→ **EXERCISE OBJECTIVE**:
Return all the data below as it stands, minus the pictures.

→ **TASK MATERIAL**:
※ ※ ※

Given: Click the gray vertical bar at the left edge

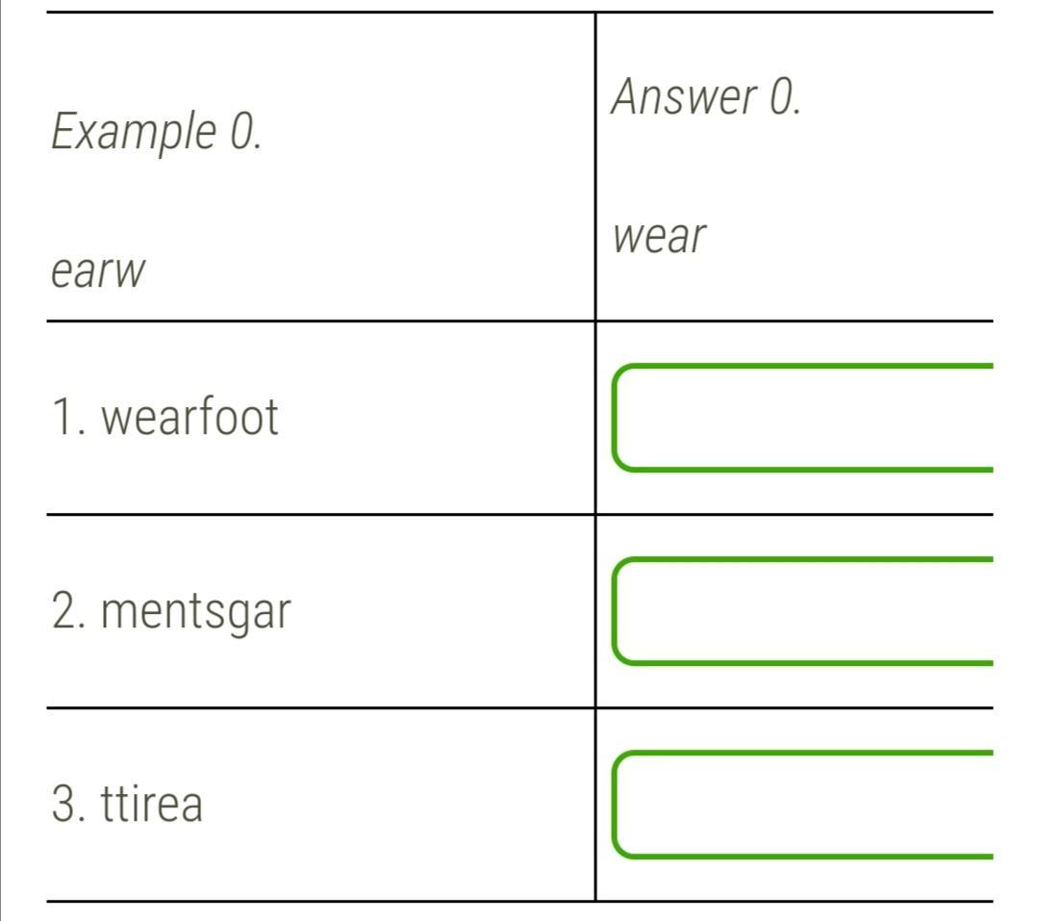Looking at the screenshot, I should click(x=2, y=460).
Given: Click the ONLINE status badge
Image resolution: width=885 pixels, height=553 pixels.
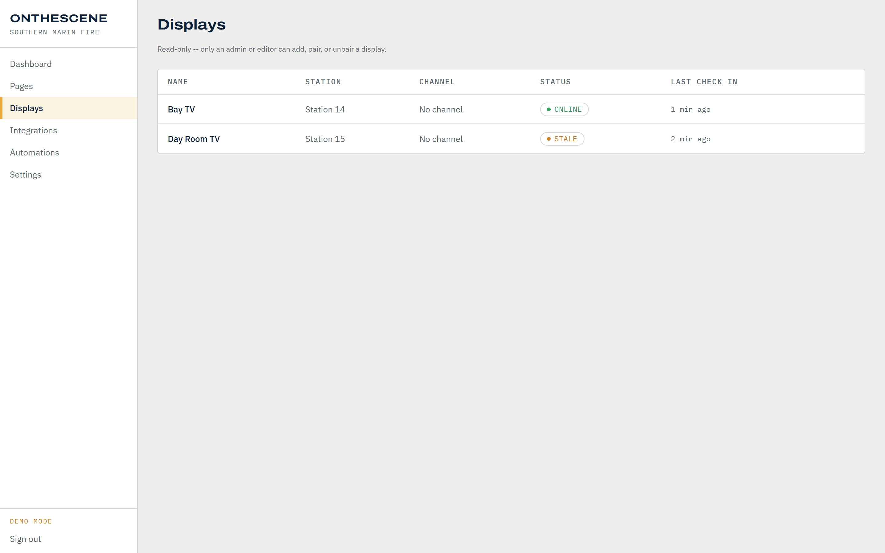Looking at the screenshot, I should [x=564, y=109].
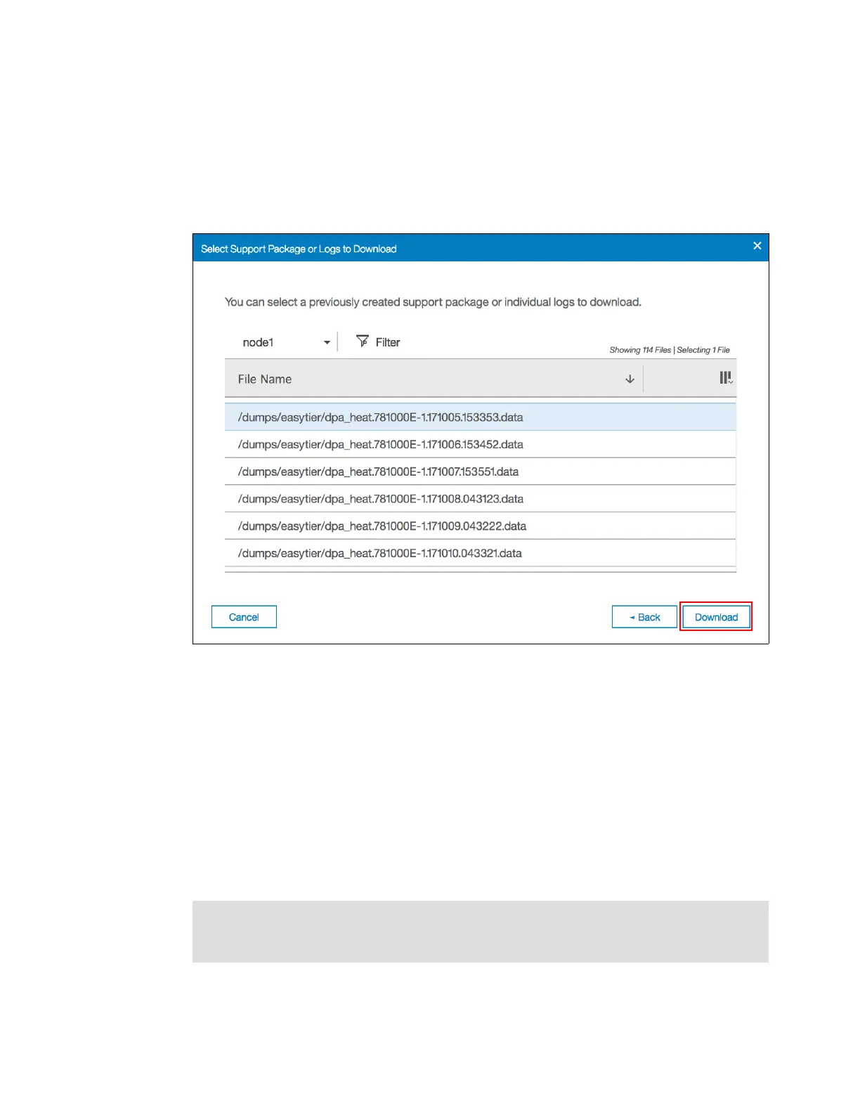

※ ※ ※

→ **RESPONSE AREA**:
Given: Click the gray vertical bar at the left edge

Looking at the screenshot, I should click(x=2, y=460).
Given: Click the ONLINE status badge
Image resolution: width=885 pixels, height=553 pixels.
Looking at the screenshot, I should [x=564, y=109].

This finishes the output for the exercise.